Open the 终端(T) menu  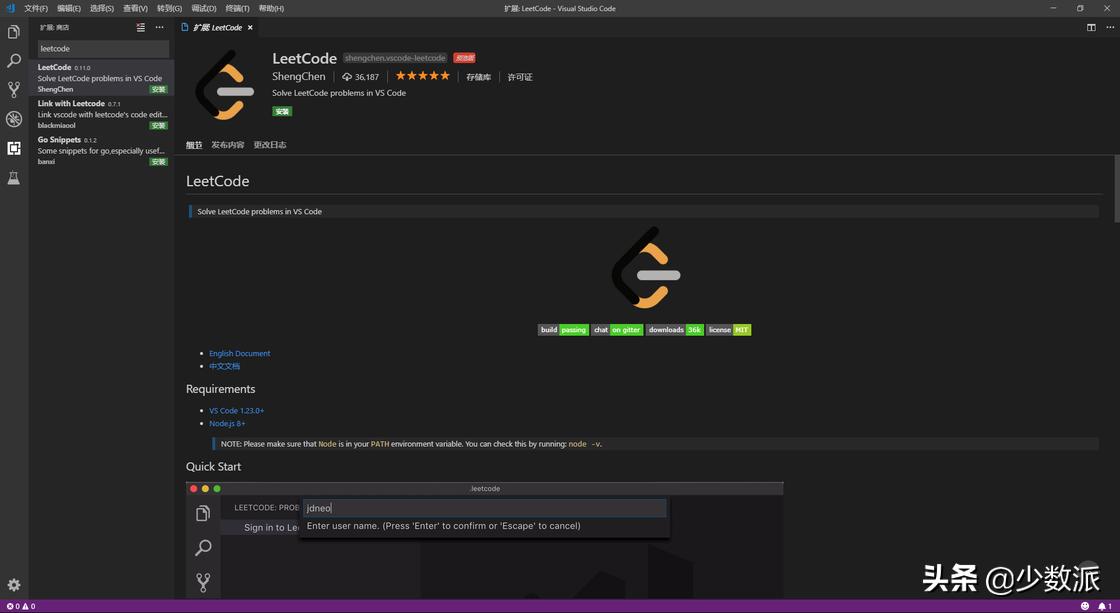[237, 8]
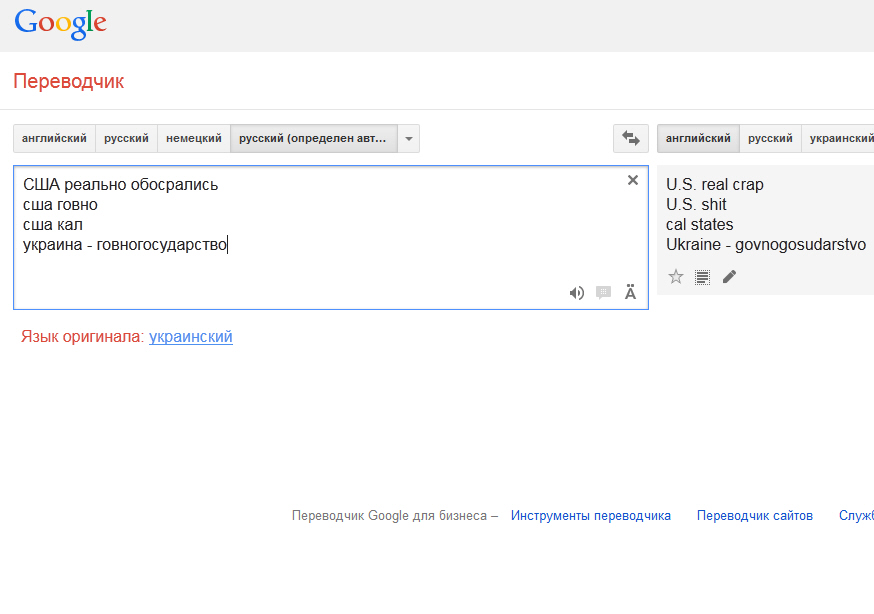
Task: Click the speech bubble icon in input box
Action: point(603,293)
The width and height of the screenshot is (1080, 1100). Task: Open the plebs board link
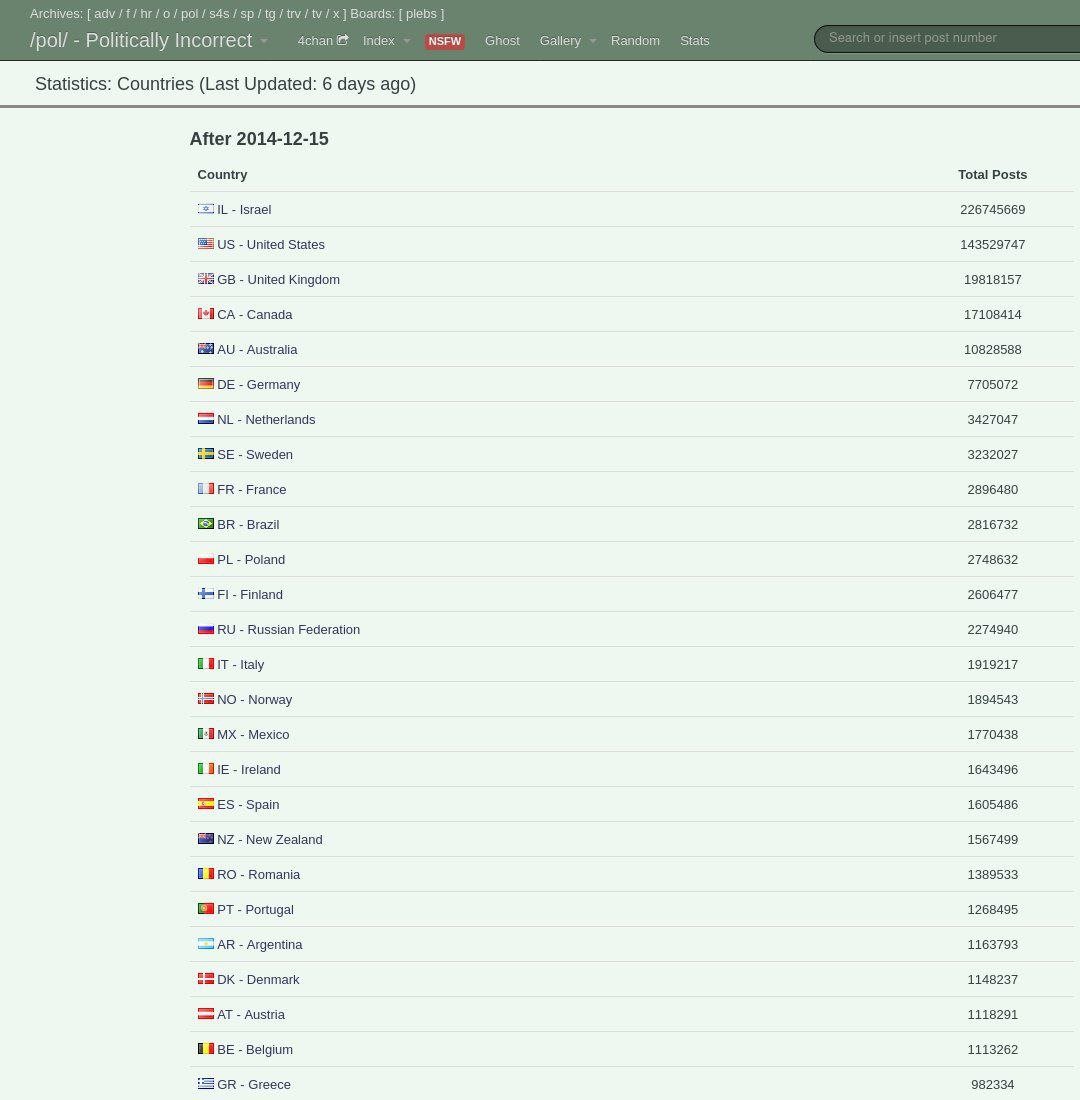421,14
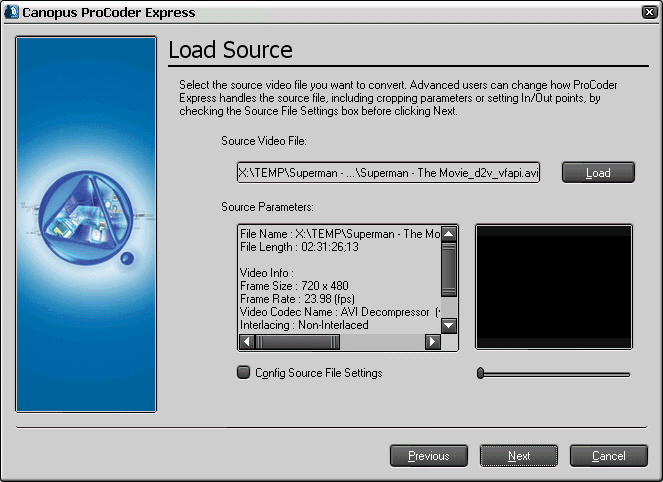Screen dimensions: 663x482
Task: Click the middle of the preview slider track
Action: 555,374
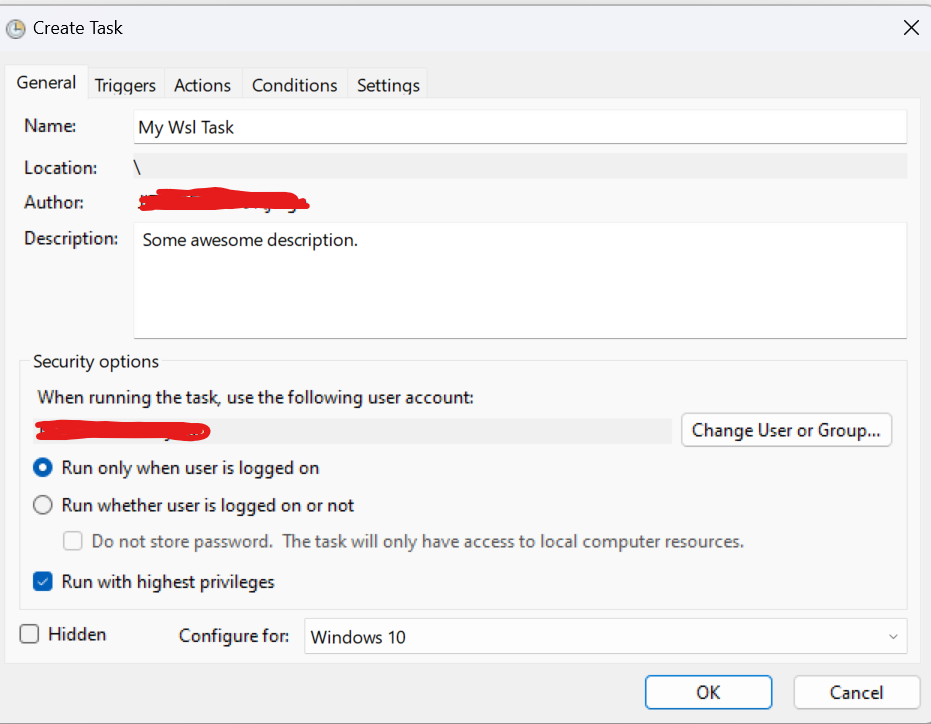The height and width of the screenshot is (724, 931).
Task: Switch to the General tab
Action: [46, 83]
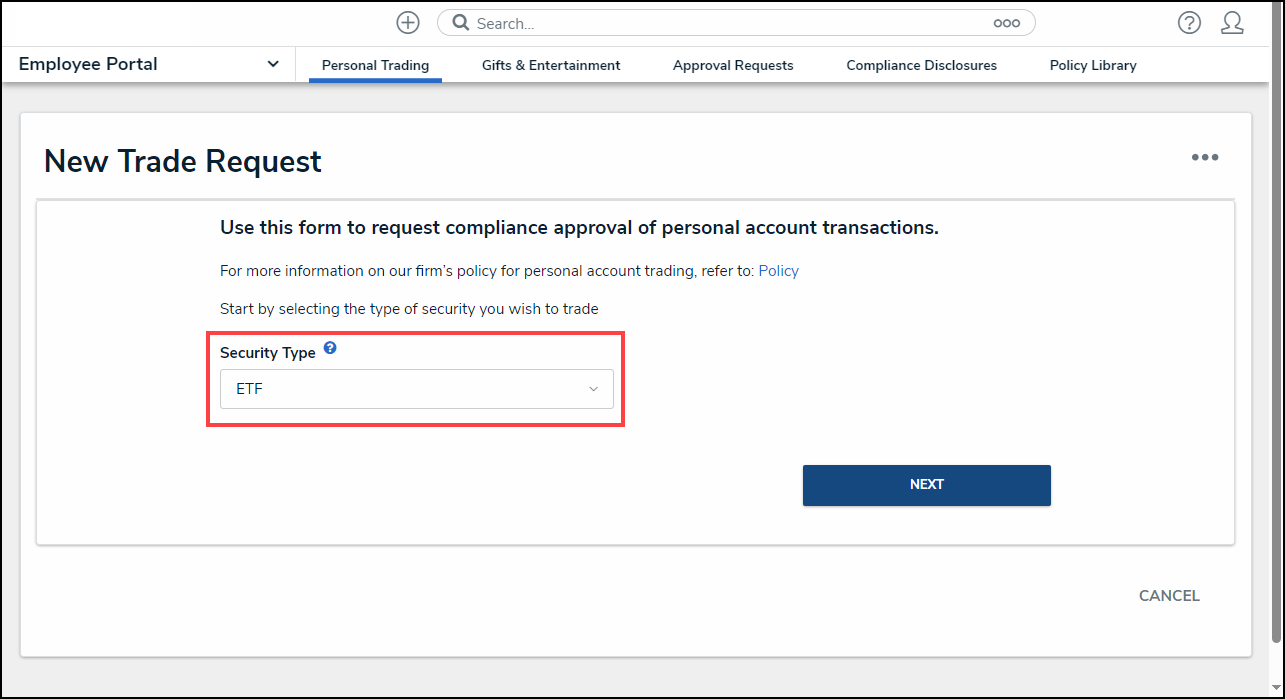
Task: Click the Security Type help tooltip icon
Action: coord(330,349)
####################
▶ _WHAT THE EXERCISE ASKS_: Retype the records above exactly, starting at the line that contains "The width and" and going through the last line, and leave out any pictures.

▶ _SOLVED EXERCISE_:
The width and height of the screenshot is (1080, 1100). Task: Open the plebs board link
421,14
Screen dimensions: 663x482
Task: Click the middle of the preview slider track
Action: 555,374
The height and width of the screenshot is (724, 931).
Task: Switch to the General tab
Action: [46, 83]
Task: Click the Security Type help tooltip icon
Action: coord(330,349)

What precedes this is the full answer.